=== Begin Enclosure ===

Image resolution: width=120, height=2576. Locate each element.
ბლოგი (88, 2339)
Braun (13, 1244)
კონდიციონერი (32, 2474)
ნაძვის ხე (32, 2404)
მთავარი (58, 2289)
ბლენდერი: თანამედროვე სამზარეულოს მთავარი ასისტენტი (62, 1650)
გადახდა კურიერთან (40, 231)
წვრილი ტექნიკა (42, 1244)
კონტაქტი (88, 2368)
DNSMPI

=== End Enclosure ===

→ **What is expected**: Write down the entire listing above verbatim.

→ **Response**:
Image resolution: width=120, height=2576. Locate each element.
ბლოგი (88, 2339)
Braun (13, 1244)
კონდიციონერი (32, 2474)
ნაძვის ხე (32, 2404)
მთავარი (58, 2289)
ბლენდერი: თანამედროვე სამზარეულოს მთავარი ასისტენტი (62, 1650)
გადახდა კურიერთან (40, 231)
წვრილი ტექნიკა (42, 1244)
კონტაქტი (88, 2368)
DNSMPI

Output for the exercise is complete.